今年のアカデミー賞の話題のひとつが、この映画が「リンカーン」と共に二本の黒人奴隷制度を扱った映画が並んだこと。
アカデミー賞脚本賞を受賞した本作は、奴隷制度に対する怒りが全編にあふれた異色西部劇である。
赤い文字のタイトルロールに、あの”ジャンゴ〜”の音楽で始まるや、もう賞金稼ぎが主人公のマカロニ・ウェスタンの世界。
B級映画や東映任侠映画が大好きなクエンティン・タランティーノ監督の独壇場だ。
ジェイミー・フォックスとクリストフ・ヴァルツ二人の賞金稼ぎコンビ。
奴隷が当然の黒人が馬に乗っていることだけで奇異の眼にさらされる場面から当時の奴隷制度の現実をえぐりだす。

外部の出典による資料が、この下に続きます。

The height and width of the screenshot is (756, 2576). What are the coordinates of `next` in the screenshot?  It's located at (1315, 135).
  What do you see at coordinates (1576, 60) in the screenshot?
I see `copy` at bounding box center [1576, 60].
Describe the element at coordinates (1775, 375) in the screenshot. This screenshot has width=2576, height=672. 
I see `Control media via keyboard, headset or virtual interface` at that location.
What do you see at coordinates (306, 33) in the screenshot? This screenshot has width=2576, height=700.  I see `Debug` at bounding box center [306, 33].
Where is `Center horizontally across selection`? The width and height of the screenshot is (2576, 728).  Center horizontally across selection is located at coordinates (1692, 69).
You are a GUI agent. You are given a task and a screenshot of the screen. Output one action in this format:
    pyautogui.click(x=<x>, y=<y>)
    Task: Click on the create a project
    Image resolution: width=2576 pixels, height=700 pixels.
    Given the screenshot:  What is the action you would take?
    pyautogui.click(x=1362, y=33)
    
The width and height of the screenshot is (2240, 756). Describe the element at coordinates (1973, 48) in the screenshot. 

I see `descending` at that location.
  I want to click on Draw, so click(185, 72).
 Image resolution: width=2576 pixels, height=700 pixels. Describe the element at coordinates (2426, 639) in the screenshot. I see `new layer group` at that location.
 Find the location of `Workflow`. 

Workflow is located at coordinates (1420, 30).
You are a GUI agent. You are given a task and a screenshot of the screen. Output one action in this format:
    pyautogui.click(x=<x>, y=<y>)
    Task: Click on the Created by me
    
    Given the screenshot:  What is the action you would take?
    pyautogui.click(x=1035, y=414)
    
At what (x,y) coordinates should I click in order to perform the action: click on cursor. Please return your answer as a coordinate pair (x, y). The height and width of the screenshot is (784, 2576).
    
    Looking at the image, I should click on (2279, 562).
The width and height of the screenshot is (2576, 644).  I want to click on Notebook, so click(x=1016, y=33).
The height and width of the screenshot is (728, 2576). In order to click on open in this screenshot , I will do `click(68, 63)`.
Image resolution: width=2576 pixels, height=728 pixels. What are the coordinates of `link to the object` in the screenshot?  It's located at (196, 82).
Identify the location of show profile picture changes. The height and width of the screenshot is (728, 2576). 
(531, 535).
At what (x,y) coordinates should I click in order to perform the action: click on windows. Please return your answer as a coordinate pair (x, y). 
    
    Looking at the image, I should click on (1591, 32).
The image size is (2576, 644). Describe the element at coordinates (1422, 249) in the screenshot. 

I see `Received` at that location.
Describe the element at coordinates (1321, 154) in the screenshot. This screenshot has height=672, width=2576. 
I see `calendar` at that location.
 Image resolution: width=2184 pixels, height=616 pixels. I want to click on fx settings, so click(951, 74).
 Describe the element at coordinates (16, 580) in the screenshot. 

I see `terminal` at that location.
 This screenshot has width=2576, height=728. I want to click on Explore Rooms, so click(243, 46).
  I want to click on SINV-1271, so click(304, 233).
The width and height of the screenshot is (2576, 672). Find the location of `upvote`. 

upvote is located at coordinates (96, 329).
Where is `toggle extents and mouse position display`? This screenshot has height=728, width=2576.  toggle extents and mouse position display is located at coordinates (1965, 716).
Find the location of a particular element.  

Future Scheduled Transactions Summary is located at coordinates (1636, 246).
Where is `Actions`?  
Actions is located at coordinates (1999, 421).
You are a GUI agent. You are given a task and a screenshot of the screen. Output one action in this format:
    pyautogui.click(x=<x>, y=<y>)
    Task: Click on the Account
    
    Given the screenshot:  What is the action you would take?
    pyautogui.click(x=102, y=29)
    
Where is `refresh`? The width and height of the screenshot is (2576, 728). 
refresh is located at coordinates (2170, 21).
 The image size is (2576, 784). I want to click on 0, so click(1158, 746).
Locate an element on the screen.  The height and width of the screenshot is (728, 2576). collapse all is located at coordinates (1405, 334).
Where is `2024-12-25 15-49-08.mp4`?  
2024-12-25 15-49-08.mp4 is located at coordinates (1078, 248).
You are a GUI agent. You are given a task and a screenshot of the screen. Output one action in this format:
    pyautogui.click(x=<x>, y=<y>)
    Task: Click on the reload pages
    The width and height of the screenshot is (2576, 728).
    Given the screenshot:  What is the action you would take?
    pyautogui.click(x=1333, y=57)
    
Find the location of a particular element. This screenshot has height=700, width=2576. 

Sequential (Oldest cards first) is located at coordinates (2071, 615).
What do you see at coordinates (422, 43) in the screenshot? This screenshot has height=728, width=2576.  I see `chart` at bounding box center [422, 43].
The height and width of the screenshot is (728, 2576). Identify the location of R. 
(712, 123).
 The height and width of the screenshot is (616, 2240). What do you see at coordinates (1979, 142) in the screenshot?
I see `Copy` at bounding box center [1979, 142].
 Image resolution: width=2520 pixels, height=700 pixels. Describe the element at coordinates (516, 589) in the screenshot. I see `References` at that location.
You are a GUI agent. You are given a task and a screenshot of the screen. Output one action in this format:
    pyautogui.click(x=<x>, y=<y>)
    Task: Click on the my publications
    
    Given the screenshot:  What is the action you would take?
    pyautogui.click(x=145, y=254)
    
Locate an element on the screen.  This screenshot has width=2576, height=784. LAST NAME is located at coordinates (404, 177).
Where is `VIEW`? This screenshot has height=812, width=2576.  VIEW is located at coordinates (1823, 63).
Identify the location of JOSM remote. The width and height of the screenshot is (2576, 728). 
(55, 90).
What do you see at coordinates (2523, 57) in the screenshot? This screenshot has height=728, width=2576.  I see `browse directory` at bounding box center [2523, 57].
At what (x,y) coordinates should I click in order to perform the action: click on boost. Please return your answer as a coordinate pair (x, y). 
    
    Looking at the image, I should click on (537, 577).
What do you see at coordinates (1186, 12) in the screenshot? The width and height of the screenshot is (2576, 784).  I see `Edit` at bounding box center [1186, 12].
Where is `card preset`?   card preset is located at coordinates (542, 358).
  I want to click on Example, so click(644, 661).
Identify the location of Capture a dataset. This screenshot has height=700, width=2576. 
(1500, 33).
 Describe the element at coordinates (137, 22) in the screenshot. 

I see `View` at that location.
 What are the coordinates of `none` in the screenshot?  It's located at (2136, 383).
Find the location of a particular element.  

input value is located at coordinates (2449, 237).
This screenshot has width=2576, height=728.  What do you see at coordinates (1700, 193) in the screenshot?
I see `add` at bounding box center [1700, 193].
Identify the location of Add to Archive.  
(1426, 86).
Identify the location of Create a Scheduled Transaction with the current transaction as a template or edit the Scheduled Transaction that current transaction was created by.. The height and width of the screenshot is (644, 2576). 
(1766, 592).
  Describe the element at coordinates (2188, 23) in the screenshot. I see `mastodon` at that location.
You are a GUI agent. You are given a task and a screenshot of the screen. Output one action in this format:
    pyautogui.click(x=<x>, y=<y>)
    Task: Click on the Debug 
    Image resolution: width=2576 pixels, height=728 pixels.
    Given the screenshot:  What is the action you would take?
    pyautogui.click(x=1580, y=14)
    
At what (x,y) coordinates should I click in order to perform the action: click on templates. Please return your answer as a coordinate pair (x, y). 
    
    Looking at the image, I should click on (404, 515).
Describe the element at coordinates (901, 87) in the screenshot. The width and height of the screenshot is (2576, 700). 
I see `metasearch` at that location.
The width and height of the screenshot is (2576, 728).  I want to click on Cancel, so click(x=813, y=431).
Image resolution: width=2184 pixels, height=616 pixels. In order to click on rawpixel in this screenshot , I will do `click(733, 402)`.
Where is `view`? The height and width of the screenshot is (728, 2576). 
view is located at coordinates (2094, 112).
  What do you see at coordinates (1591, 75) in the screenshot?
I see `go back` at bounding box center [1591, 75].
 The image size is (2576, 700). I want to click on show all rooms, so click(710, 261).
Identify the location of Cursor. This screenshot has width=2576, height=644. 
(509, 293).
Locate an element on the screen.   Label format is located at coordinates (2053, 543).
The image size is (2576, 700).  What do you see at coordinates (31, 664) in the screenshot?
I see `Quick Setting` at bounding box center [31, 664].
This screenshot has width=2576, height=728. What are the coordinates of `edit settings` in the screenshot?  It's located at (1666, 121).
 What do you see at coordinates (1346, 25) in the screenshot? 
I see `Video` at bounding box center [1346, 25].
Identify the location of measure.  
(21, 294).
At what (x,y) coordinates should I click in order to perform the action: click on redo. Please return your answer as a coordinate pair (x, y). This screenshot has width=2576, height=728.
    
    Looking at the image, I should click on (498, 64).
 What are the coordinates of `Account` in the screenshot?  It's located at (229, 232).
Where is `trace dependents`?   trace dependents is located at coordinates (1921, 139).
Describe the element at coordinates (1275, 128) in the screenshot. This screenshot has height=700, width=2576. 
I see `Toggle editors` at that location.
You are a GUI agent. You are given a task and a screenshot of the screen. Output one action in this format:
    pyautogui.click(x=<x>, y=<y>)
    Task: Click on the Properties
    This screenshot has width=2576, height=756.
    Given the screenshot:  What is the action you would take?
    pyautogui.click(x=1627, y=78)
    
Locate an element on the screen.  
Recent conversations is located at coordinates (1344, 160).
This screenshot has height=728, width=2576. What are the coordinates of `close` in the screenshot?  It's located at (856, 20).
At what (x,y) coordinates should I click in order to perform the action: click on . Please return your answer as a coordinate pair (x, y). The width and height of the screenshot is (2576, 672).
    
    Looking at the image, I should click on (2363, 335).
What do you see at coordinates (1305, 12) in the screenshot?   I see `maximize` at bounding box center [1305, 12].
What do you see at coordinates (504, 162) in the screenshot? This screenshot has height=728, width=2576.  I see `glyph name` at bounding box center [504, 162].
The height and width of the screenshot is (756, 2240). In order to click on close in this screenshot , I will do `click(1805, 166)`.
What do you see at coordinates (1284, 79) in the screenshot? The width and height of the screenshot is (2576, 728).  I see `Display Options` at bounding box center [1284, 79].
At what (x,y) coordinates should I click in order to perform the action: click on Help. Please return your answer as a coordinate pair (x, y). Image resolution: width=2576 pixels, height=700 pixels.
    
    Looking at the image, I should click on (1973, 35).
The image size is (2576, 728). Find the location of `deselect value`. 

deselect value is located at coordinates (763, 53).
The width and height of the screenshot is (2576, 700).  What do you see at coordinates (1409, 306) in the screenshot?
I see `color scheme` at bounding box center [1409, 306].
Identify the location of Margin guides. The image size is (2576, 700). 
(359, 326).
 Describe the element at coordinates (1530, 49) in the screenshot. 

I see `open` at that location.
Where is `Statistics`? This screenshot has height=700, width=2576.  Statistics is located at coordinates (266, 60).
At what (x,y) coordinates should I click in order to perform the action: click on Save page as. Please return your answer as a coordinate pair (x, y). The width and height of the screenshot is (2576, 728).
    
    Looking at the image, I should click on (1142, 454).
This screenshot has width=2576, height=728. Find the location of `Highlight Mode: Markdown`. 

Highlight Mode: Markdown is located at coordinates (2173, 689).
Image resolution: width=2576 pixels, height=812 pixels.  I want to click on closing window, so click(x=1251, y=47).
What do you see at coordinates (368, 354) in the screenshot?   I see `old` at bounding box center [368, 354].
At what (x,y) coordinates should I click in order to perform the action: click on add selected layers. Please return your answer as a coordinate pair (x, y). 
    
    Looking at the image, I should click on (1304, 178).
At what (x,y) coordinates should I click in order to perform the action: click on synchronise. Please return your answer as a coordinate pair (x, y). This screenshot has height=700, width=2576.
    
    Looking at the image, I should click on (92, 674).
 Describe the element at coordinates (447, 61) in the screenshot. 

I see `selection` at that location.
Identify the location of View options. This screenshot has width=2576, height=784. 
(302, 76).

コンビ二人の脇を固める悪役の二人、レオナルド・ディカプリオとサミュエル・L・ジャクソンがオーバー気味な演技で魅せるのもタランティーノ・ワールド。
早撃ち、ガンファイト、ダイナマイトと過激な描写で西部劇の面白さもたっぷり。
残酷描写は想定内。
ユーモアある会話、駆け引きの妙や、次の展開を待ち望むサスペンスもあって2時間45分という上映時間を飽きさせない面白さ。